------ Data for the task

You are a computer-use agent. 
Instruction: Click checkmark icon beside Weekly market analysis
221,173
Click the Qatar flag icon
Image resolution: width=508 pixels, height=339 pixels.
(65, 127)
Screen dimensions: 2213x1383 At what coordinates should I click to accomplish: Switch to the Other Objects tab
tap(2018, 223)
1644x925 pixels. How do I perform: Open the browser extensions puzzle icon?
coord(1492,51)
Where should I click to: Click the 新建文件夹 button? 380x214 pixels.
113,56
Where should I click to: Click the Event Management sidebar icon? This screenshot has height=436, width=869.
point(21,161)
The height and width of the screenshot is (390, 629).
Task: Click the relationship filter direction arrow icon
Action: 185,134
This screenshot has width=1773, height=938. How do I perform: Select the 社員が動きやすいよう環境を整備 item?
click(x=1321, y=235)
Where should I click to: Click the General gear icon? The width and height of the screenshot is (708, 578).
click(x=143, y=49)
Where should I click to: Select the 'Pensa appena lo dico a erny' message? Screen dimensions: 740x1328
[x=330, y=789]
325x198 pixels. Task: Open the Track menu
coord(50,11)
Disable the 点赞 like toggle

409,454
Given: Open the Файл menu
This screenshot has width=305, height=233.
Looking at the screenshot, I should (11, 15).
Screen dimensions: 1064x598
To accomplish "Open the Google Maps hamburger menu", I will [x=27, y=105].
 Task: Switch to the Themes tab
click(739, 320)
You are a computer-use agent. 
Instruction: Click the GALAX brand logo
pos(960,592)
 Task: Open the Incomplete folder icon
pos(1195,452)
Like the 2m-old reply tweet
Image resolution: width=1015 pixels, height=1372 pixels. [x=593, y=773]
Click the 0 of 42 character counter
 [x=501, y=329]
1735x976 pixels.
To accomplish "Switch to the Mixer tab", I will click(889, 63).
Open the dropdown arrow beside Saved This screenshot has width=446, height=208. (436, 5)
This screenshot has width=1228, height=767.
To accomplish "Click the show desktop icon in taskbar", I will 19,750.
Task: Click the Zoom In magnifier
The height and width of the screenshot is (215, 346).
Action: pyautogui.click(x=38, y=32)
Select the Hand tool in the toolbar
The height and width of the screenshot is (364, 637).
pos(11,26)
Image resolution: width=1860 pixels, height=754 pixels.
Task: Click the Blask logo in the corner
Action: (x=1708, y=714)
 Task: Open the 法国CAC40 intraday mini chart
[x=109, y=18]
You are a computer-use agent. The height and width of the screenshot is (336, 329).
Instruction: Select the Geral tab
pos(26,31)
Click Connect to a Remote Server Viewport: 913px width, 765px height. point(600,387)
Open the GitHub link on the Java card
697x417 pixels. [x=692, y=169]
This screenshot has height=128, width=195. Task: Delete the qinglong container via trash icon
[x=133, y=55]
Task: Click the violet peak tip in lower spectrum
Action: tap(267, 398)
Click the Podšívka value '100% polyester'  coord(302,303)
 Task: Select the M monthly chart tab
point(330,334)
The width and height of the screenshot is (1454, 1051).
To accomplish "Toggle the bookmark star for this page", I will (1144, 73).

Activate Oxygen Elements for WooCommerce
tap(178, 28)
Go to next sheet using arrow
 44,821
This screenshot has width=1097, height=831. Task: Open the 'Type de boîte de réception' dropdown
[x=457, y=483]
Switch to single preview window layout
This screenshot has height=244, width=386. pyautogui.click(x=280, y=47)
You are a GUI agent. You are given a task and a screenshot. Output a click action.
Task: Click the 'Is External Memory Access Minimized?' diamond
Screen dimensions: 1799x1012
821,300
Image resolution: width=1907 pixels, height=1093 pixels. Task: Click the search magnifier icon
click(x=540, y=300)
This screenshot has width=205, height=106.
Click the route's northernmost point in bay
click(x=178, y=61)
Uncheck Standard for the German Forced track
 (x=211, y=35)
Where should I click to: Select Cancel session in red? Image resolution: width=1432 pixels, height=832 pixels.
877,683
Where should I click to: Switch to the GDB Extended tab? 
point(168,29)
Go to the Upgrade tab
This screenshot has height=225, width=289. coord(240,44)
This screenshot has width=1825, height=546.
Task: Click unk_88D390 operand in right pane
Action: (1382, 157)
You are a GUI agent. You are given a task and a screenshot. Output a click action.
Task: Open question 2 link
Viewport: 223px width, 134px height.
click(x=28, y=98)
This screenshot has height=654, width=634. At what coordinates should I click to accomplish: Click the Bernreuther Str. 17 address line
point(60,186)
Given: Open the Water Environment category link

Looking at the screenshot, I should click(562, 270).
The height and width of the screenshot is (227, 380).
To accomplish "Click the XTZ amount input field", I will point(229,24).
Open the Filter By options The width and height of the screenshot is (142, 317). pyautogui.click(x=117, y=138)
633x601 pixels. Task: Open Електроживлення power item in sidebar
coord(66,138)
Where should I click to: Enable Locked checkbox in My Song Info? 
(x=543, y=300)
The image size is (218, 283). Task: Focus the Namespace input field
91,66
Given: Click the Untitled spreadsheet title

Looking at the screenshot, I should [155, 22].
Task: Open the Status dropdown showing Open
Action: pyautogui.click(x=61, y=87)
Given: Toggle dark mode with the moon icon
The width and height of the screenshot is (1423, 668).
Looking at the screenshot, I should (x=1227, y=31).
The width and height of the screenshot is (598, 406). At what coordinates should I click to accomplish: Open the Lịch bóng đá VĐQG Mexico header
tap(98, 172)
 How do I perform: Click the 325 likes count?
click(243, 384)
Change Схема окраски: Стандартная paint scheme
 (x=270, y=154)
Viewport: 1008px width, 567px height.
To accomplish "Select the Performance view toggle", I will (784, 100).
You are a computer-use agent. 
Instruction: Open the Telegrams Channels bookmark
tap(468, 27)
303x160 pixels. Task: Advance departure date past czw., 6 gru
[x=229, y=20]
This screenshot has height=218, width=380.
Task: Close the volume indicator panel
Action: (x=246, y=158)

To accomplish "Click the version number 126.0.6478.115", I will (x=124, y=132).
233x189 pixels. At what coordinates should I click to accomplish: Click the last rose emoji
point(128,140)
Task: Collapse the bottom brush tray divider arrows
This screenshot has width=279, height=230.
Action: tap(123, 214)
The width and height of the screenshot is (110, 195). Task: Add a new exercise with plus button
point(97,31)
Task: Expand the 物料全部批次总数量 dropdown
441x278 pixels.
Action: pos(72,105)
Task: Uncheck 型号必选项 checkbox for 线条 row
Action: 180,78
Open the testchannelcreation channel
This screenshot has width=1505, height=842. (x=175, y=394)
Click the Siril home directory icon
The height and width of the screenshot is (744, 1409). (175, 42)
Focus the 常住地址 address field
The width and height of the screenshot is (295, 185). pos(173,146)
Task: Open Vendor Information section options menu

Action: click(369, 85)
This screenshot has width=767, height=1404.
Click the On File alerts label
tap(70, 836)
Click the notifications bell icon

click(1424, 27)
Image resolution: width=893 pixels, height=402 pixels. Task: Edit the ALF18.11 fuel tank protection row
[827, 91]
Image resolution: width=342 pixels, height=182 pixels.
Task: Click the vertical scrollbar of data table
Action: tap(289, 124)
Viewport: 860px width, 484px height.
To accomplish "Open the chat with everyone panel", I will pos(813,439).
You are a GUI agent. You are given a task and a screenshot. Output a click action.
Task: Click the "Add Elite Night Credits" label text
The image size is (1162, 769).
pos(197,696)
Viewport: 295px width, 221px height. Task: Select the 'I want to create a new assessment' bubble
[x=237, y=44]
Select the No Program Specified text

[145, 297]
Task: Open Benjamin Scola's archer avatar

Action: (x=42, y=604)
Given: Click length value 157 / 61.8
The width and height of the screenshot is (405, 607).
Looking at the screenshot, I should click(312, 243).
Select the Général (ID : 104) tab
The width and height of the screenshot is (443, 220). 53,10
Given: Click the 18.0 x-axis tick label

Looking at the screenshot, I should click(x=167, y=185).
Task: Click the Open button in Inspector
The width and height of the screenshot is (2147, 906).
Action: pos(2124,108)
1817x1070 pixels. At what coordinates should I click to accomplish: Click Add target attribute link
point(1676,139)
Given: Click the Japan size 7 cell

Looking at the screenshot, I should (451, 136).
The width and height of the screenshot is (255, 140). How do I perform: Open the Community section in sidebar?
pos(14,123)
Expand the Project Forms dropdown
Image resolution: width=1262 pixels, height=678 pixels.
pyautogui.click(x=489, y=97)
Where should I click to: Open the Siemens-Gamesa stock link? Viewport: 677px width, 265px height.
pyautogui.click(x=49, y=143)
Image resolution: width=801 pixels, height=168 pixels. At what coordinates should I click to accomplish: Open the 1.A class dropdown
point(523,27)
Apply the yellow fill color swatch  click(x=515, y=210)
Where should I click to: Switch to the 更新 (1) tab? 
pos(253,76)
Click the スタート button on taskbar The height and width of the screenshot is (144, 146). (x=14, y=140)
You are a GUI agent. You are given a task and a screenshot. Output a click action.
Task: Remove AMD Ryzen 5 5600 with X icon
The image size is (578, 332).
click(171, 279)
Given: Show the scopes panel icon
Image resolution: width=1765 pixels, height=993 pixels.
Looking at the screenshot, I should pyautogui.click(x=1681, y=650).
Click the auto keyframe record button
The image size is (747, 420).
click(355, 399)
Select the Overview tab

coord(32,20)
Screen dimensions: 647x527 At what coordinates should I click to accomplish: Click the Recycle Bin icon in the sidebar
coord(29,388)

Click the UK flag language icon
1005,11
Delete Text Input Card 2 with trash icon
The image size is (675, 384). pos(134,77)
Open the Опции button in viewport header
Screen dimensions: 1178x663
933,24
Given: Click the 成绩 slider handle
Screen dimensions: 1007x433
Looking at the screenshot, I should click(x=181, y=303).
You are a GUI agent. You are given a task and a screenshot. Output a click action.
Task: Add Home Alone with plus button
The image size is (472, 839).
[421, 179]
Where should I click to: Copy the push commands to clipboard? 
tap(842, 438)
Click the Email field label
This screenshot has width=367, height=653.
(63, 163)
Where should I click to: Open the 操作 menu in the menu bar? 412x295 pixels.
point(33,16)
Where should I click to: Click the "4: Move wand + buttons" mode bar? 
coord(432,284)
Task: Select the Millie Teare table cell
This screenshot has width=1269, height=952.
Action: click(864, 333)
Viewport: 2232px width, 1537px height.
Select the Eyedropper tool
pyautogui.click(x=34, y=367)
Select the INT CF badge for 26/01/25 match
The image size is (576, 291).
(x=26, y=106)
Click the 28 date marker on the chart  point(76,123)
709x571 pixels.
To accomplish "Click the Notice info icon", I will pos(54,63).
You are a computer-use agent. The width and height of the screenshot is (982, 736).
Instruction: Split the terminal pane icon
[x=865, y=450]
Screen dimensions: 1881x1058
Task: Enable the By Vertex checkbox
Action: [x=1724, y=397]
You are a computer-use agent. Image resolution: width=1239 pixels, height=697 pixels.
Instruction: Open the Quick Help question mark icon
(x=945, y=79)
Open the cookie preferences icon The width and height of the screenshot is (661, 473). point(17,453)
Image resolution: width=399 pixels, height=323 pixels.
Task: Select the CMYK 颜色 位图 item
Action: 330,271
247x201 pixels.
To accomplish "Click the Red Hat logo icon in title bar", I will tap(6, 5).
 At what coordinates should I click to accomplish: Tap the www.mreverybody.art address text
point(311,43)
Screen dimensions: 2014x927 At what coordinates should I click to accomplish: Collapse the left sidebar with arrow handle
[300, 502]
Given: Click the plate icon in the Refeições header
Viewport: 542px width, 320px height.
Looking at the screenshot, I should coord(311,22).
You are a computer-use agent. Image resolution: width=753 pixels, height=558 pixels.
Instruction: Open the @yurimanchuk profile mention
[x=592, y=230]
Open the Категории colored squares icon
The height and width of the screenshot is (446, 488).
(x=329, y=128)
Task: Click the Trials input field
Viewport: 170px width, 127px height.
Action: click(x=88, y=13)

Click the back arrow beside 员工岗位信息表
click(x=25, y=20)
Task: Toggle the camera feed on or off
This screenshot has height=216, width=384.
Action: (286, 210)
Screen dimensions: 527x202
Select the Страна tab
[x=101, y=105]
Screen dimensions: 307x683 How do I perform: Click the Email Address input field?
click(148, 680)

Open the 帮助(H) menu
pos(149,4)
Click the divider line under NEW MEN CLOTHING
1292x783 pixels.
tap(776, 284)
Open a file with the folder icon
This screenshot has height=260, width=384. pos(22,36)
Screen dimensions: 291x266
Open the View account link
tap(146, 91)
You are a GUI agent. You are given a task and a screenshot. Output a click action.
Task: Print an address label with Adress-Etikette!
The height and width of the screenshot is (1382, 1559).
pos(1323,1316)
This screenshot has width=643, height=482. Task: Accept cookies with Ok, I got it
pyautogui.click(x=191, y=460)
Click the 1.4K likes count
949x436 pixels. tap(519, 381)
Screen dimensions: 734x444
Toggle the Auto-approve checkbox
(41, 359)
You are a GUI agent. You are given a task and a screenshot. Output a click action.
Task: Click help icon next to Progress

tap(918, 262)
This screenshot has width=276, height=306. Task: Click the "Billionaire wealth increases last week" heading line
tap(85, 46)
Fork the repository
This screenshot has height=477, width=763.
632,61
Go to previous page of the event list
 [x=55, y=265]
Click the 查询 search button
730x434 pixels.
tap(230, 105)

------------

## What you will do:
Retype the records exactly, from the line containing "Task: Click the Zoom In magnifier" through the line containing "Image resolution: width=1860", both lines included.

## Response to this task:
Task: Click the Zoom In magnifier
The height and width of the screenshot is (215, 346).
Action: pyautogui.click(x=38, y=32)
Select the Hand tool in the toolbar
The height and width of the screenshot is (364, 637).
pos(11,26)
Image resolution: width=1860 pixels, height=754 pixels.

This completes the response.